Mit E-Voting habe es in der Schweiz bis jetzt 200 Versuche gegeben, und es gebe keinen Hinweis darauf, dass etwas nicht korrekt abgelaufen sei, sagte Thurnherr in einem Interview mit der «Neuen Zürcher Zeitung» vom Samstag. Wenn behauptet werde, das Genfer Abstimmungssystem sei gehackt worden, verunsichere das, auch wenn die Behauptung falsch sei.

Jüngste Schlagzeilen über versuchte Manipulationen von Wahlen im Ausland oder über Facebook hätten zu Verunsicherungen geführt, räumte der E-Voting-Verantwortliche beim Bund ein.

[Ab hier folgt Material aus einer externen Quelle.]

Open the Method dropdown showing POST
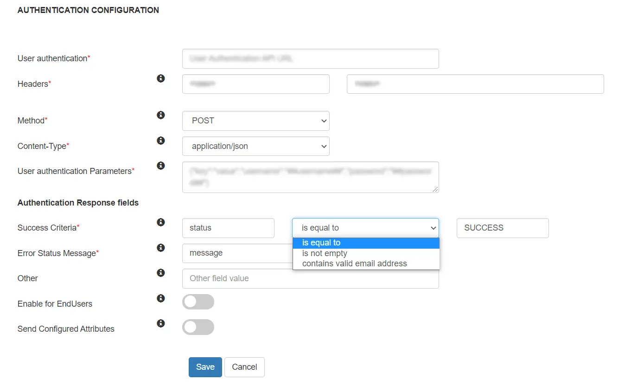Image resolution: width=644 pixels, height=386 pixels. [x=255, y=121]
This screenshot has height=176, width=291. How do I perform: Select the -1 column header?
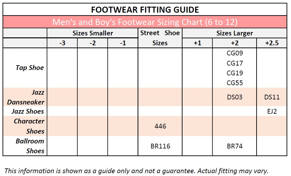pos(123,43)
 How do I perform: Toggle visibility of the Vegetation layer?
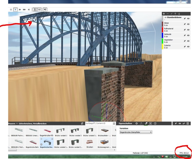coord(188,41)
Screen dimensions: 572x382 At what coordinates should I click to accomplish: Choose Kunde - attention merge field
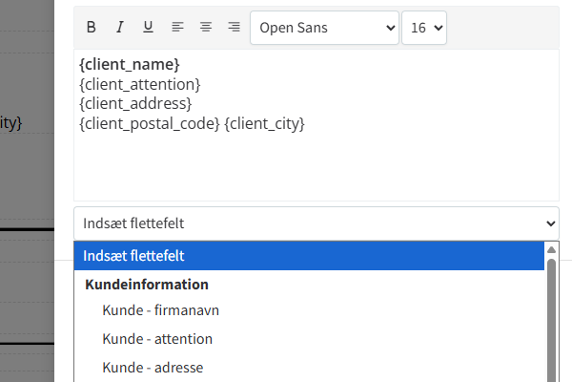[157, 339]
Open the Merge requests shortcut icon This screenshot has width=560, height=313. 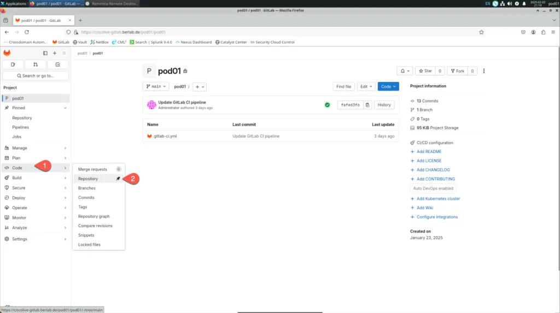(x=36, y=64)
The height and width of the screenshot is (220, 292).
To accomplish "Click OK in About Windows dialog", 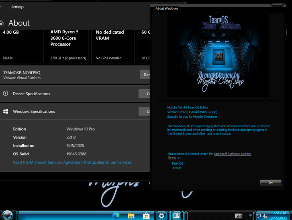I will click(271, 183).
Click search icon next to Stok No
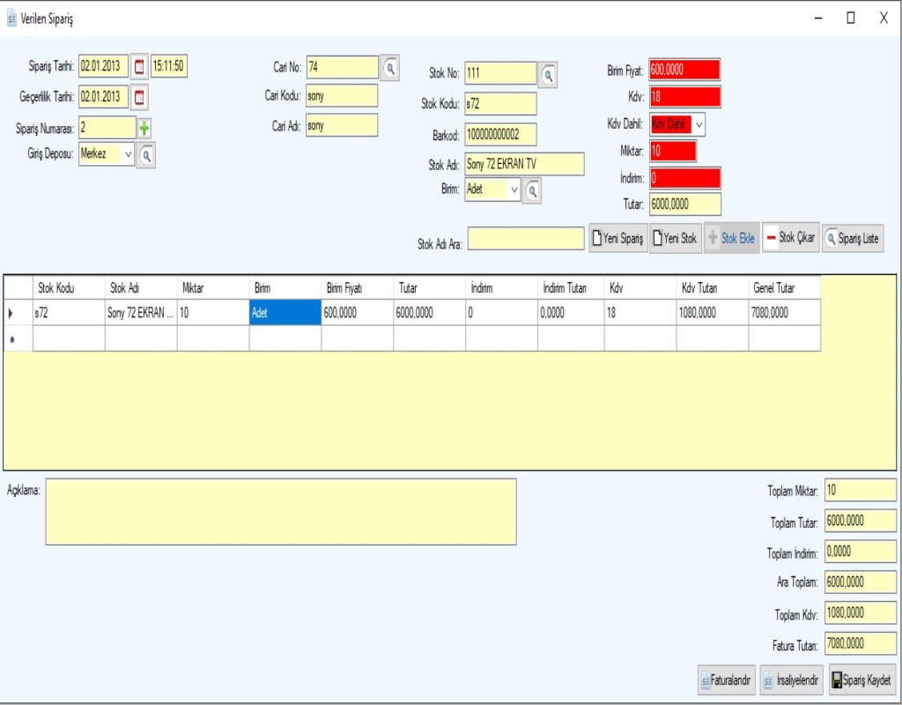Screen dimensions: 902x705 click(548, 76)
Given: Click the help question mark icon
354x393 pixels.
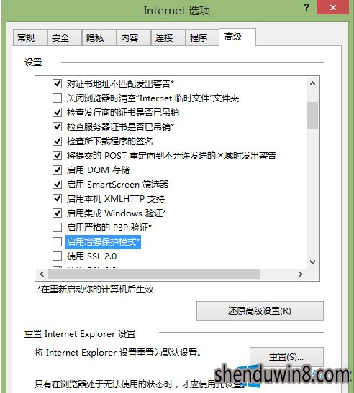Looking at the screenshot, I should point(307,7).
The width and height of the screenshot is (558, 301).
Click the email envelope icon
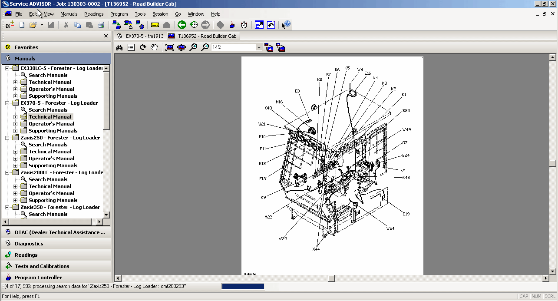155,25
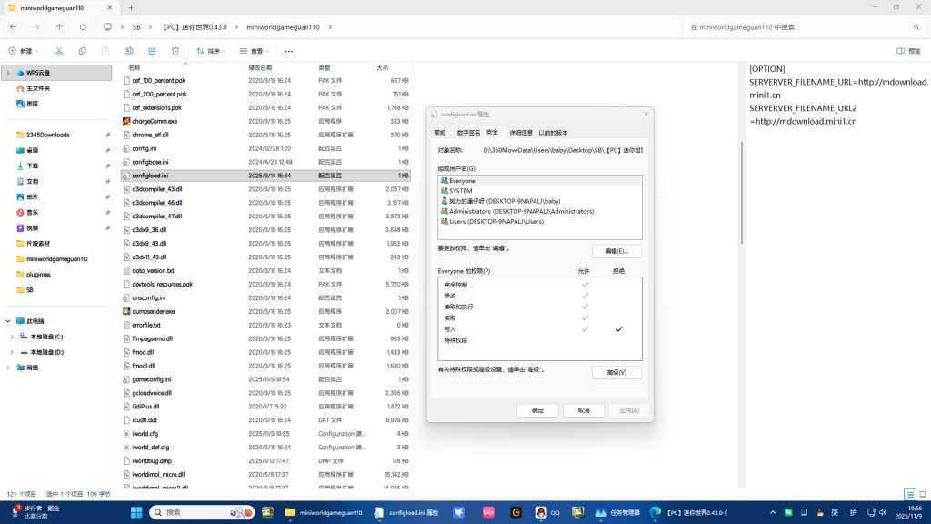The image size is (931, 524).
Task: Select the Cut icon on the toolbar
Action: (58, 51)
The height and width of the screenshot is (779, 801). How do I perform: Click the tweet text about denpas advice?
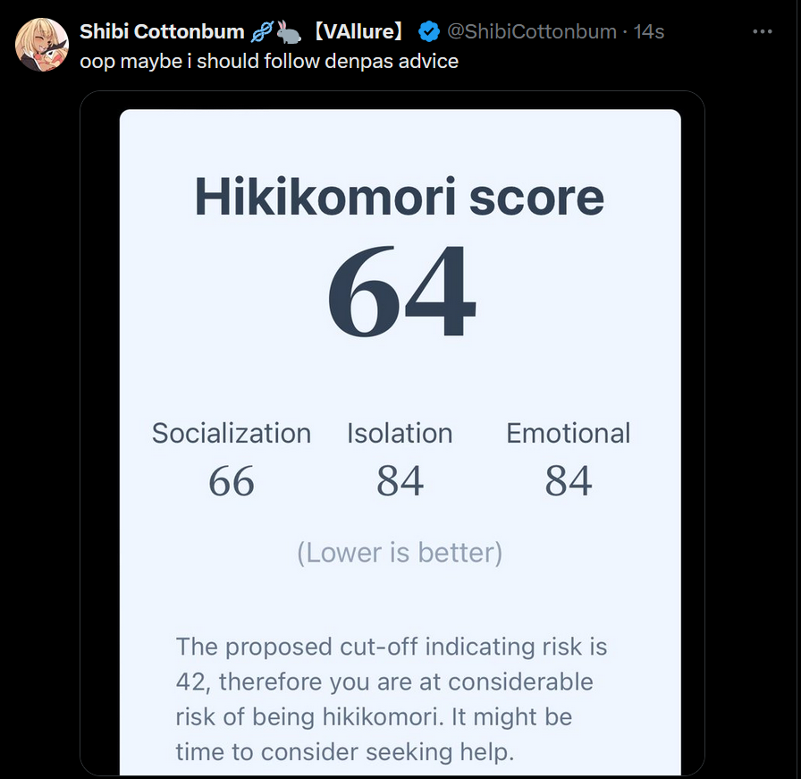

Die Vorfälle würden aber vor allem die politische Meinungsbildung betreffen, nicht den Wahlvorgang an sich. In der Schweiz habe am 4. März jeder zweite Stimmende, der vom elektronischen Stimmkanal Gebrauch habe machen können, diesen auch genutzt.

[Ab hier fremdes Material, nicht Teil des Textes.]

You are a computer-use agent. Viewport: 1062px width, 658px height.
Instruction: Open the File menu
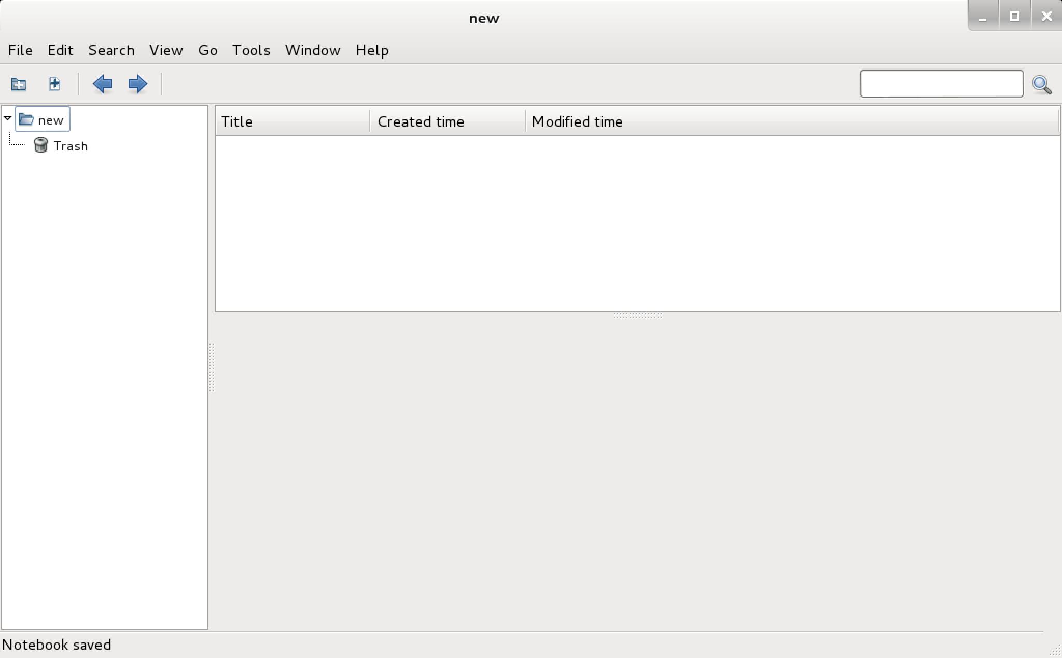click(x=20, y=50)
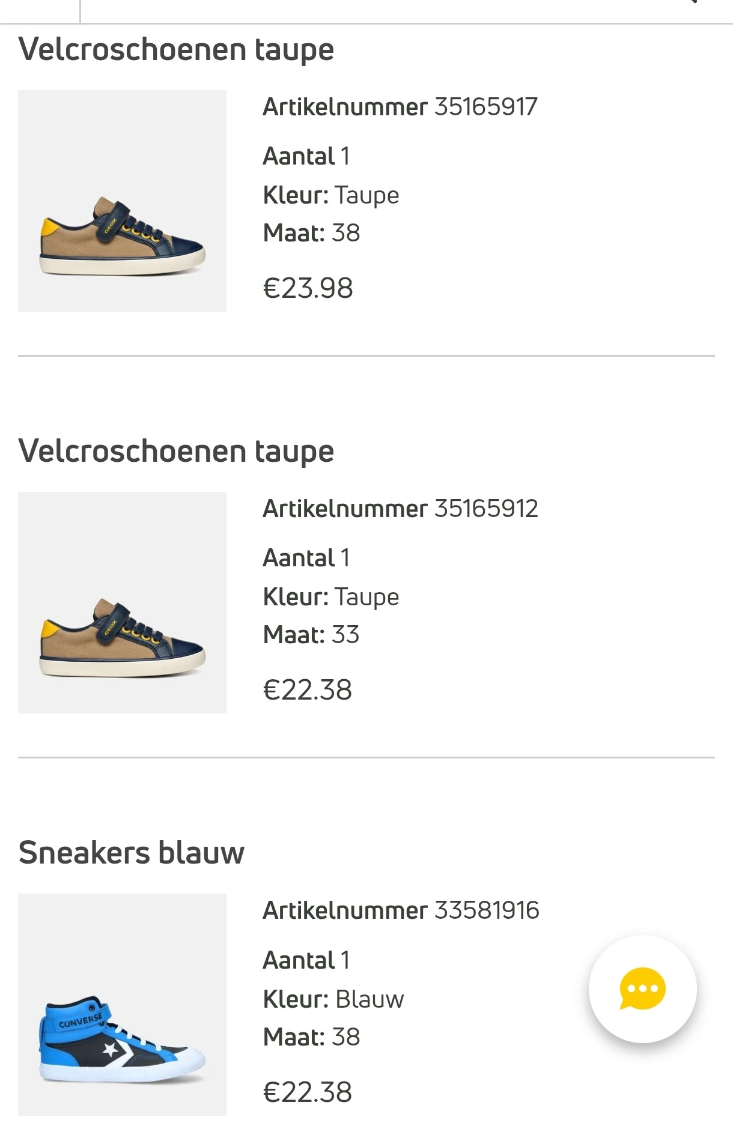Image resolution: width=733 pixels, height=1132 pixels.
Task: Click Kleur Blauw text
Action: (x=333, y=999)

Der Bund strebt beim Abstimmen übers Internet ein System an, das eine allfällige Manipulation selber feststellt. In eine solche Anwendung mit vollständiger Verifizierbarkeit habe er mehr Vertrauen als in jedes andere System, das er auf seinem Handy und Computer anwende, sagte Thurnherr. Dabei sei es viel unwahrscheinlicher, dass eine Manipulation unentdeckt bleibe als etwa bei der brieflichen Stimmabgabe.

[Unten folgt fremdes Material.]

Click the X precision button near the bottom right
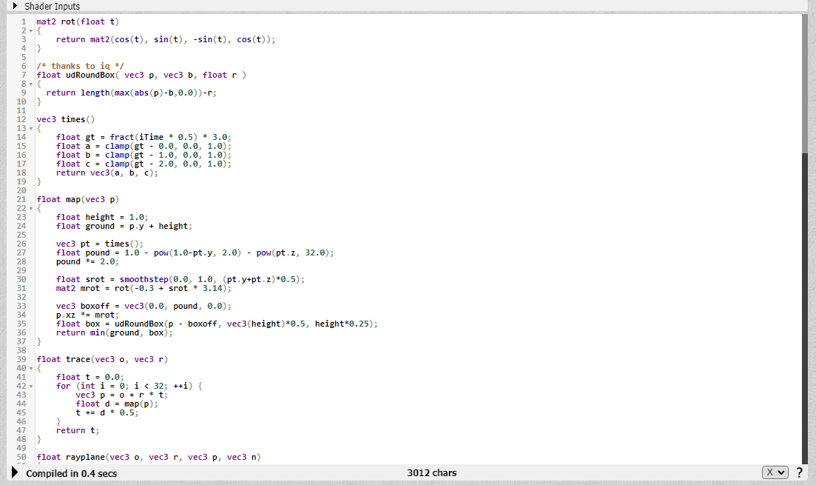The height and width of the screenshot is (485, 816). tap(769, 472)
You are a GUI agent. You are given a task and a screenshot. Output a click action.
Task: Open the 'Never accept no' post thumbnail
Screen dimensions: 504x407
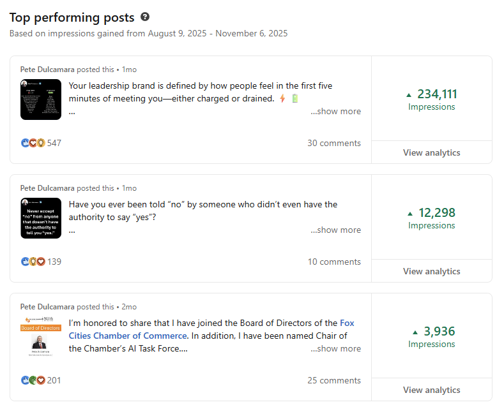point(41,218)
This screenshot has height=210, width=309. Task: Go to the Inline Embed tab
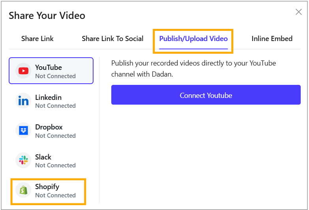272,39
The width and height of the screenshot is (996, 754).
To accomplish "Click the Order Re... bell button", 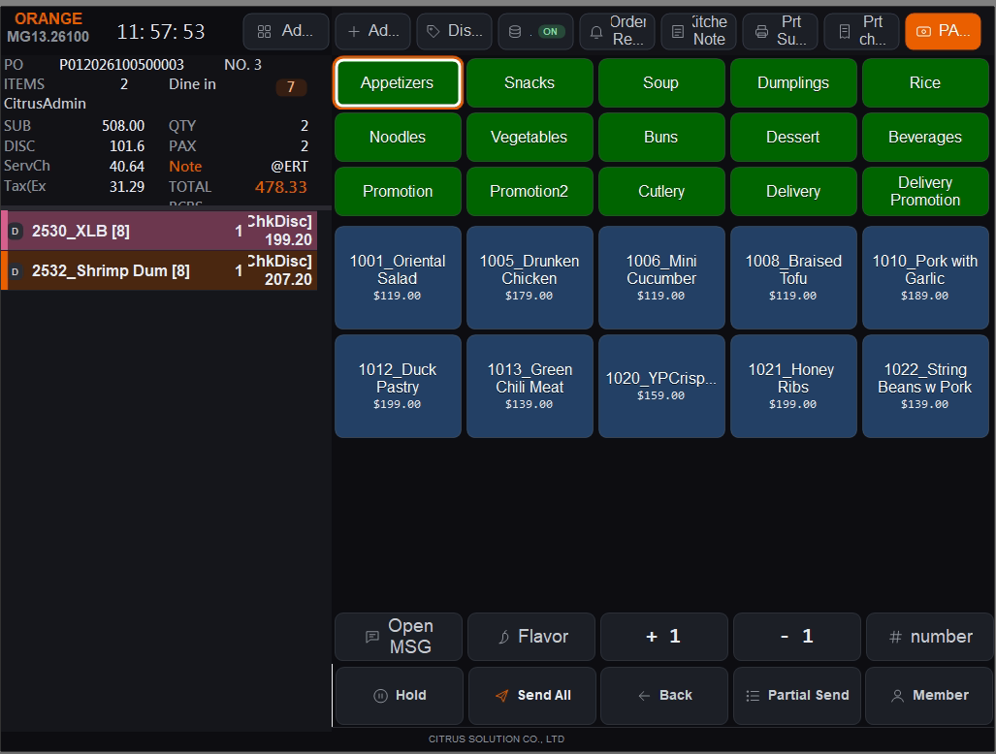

Der Bund will eine Gesetzesvorlage ausarbeiten, um den heutigen Versuchsbetrieb in den Kantonen in den ordentlichen Betrieb überzuführen. Damit müssten die Kantone nicht mehr für jeden Urnengang eine Zulassung fürs E-Voting beantragen. Die Vernehmlassung dazu will der Bund laut Thurnherr in der zweiten Jahreshälfte starten. Lehne das Parlament die Vorlage ab, bleibe man im Versuchsbetrieb, erklärte Thurnherr.

Jüngst ist wegen Bedenken zu Kosten und Sicherheit Kritik an der elektronischen Stimmabgabe lauter geworden. Das Urner Kantonsparlament lehnte die Einführung von E-Voting im März deutlich ab. Nationalrat Franz Grüter (SVP/LU) reichte eine parlamentarische Initiative für ein Moratorium beim E-Voting ein und kündigte die Lancierung einer Volksinitiative gegen die elektronische Stimmabgabe an.

Bei der Abstimmung vom 10. Juni werden schweizweit voraussichtlich rund 114'000 in der Schweiz wohnhafte Stimmberechtigte elektronisch abstimmen können. Diese sind in den Kantonen Neuenburg, Basel-Stadt, Genf, St. Gallen und Freiburg wohnhaft. Hinzu kommen rund 79'000 Stimmberechtigte im Ausland aus den Kantonen Bern, Freiburg, Luzern, Basel-Stadt, Neuenburg, Genf, St. Gallen und Aargau.

Nach dem Willen des Bundesrats soll E-Voting bis 2019 von einer Mehrheit der Kantone angeboten werden. Derzeit sind in der Schweiz zwei E-Voting-System im Einsatz. Die Post will ihre Anwendung so weit entwickeln, dass noch im laufenden Jahr die Anforderungen für die Zulassung von 100 Prozent der Stimmberechtigten erfüllt sind. Im Einsatz ist ausserdem die Genfer E-Voting-Lösung «CHVote».